独メルケル首相の“禅譲”戦略をくじいた極右政党の「クーデター」
【激動ヨーロッパ】
来年の政界引退を表明しているドイツのメルケル首相の有力後継候補とされた、中道右派の与党、キリスト教民主同盟(CDU)のクランプカレンバウアー党首が辞意表明した。地方首長選出をめぐり、極右政党の「クーデター」(独メディア)ともいわれる計略で党内が混乱したことが引き金だ。メルケル氏の“禅譲”戦略がくじかれた経緯は、極右政党に翻弄されるドイツ政治の混迷を映し出した。(宮下日出男)
「タブー破り」で極右と協力
「首相と党首の分離は党を弱体化させる。強いCDUが必要とされるときに、それが起きた」。クランプカレンバウアー氏が2月10日、辞意表明の記者会見で述べた言葉には苦渋の思いにじんだ。
「ミニ・メルケル」と称されたクランプカレンバウアー氏は、メルケル氏が後継として意中に置く人物だった。地方から党要職に抜擢され、2018年末には首相を続けるメルケル氏と権力を分割する形で党首に就任。寛容な難民・移民政策などメルケル氏の中道・リベラル路線の是非をめぐり亀裂が入った党の立て直しを期待されたが、指導力を発揮できず、国民の人気は低迷していた。

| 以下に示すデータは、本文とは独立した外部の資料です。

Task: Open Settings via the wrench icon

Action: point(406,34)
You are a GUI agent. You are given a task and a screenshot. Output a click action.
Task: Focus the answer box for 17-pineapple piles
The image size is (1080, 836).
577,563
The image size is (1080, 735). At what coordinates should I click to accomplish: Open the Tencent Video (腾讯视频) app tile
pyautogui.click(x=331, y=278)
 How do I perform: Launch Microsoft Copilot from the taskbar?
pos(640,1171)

21年までの今期限りの政界引退を表明したメルケル氏も円滑な後継への移行で花道を飾ることを描いていたが、筋書きは狂った。メルケル氏は決断を「尊重」する一方、「残念」と述べた。
クランプカレンバウアー氏の決断の契機となったのは、旧東独テューリンゲン州の州首相選出問題だ。旧東独では昨秋、3州で州議会選が行われ、排外主義的な政党「ドイツのための選択肢」(AfD)がいずれも第2党に躍進。そのうちテューリンゲン州では旧共産党の流れを組む「左派党」を中心とした左派系連立3与党の議席が過半数を割り、政権樹立が難航した。

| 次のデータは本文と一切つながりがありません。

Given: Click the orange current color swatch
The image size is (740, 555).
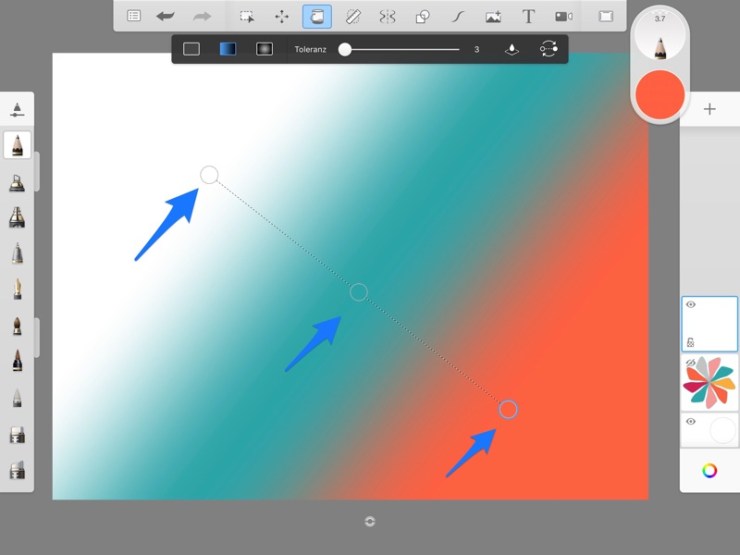Looking at the screenshot, I should (660, 93).
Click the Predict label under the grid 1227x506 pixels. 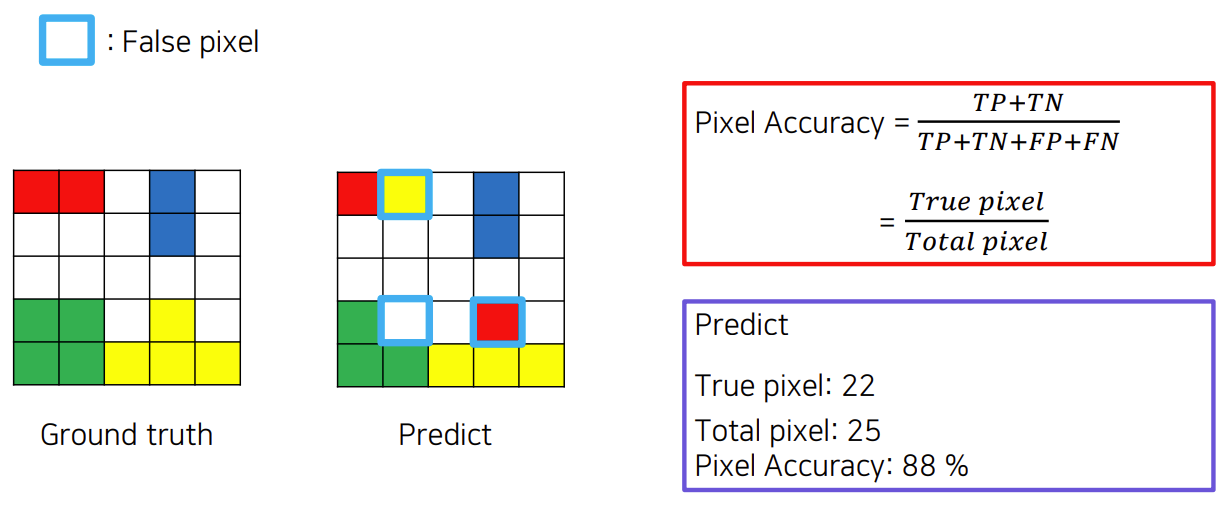(445, 435)
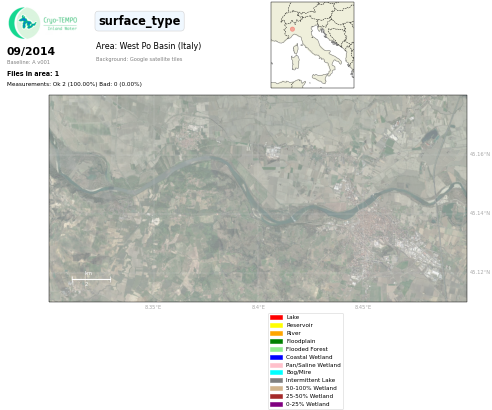Click the brown 25-50% Wetland swatch

coord(276,396)
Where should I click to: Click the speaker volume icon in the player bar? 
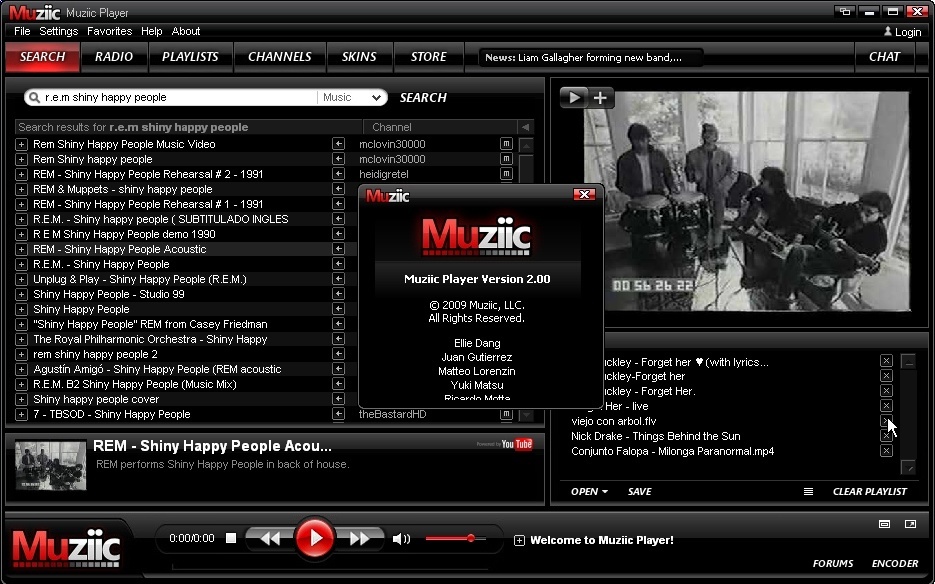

2月5日に州議会で行われた首相選挙では、左派党の現職が過半数の支持を得られず、投票は最多得票者が首相に決まる3回目に持ち込まれた。この際、第5党の中道政党が突然、候補を擁立。ここにCDUや、独自候補を立てていたAfDが相乗りし、中道政党の候補が現職を1票差で上回った。
予想外の展開に政界は大騒ぎとなった。左派党、AfDとは協力しないというCDUの方針が結果的とはいえ覆され、AfDの支援を受けた州首相が初めて誕生。1930年、政権掌握前のナチスが初めて地方で政権に参加したのが同州だったという歴史とも重ねられた。極右との協力には「タブー破り」(メルケル政権幹部)との声が上がり、メルケル氏も「民主主義にとりひどい日」と嘆いた。
州首相選出をめぐり、州レベルの密約があったのかは定かでない。ただ、同州でAfDを率いるヘッケ氏はCDUや中道政党に書簡を送るなどして事前にすり寄ってもおり、首相選出後、「巧みな戦術が成功した」と誇った。
過激グループの影響拡大
今回の騒動でCDUはAfDへの対処をめぐる党内の温度差をさらけだした。極右と一線を画すことを政治文化として育んできた旧西独に比べ、旧東独ではAfDへの抵抗感が薄い。党内をコントロールできなかったクランプカレンバウアー氏は事後対応でも州支部と対立して権威が失墜。身を引く形をとった。
メルケル氏の移民政策などを批判してきたAfDは「われわれの目標はメルケル氏だ。責任をとらさねばならない」(モイテン共同代表)と、メルケル氏の早期退陣に向け意気軒高だ。だが、手放しで喜べない事情もAfDにはある。
AfDはもともと「反ユーロ」政党として旗揚げされ、欧州への難民・移民の大量流入を機に、反移民など排外主義的な主張を強めてきた。その過程では党内抗争を繰り広げながらも、党勢拡大のため、ネオナチなど過激な極右勢力とは同一視されないよう努めてきた経緯がある。
だが、今回“手柄”を立てたヘッケ氏は党内の国粋主義的で過激なグループの中心人物で、過去には「ホロコースト(ユダヤ人大虐殺)記念碑」がベルリン中心部にあることを「恥辱」とし、過去の反省を重視する政策を「180度転換」すべきだと主張。ナチスを想起させるような言葉も用いるなど過激さで知られ、党主流派は対応に苦慮しているのが実情だ。
テューリンゲン以外の旧東独2州の選挙でAfDを率いたのもヘッケ氏の仲間だ。メルケル氏の後継戦略を頓挫させたことで、ヘッケ氏のグループの影響力がさらに高まるとの見方が大勢で、党内では懸念もされている。最近ではヘッケ氏のグループに「党が乗っ取られる」と、離党した国会議員もいる。
CDUは4月に次期首相候補を兼ねる新党首を選ぶ方針で、今のところ「反メルケル」路線の党内保守派候補と親メルケル派候補を軸に党首選は展開される見通し。だが、誰が勝利してもAfDへの対処で一枚岩となれなければ、戦後ドイツの復興・発展をもたらした伝統政党の党勢回復はおぼつかない。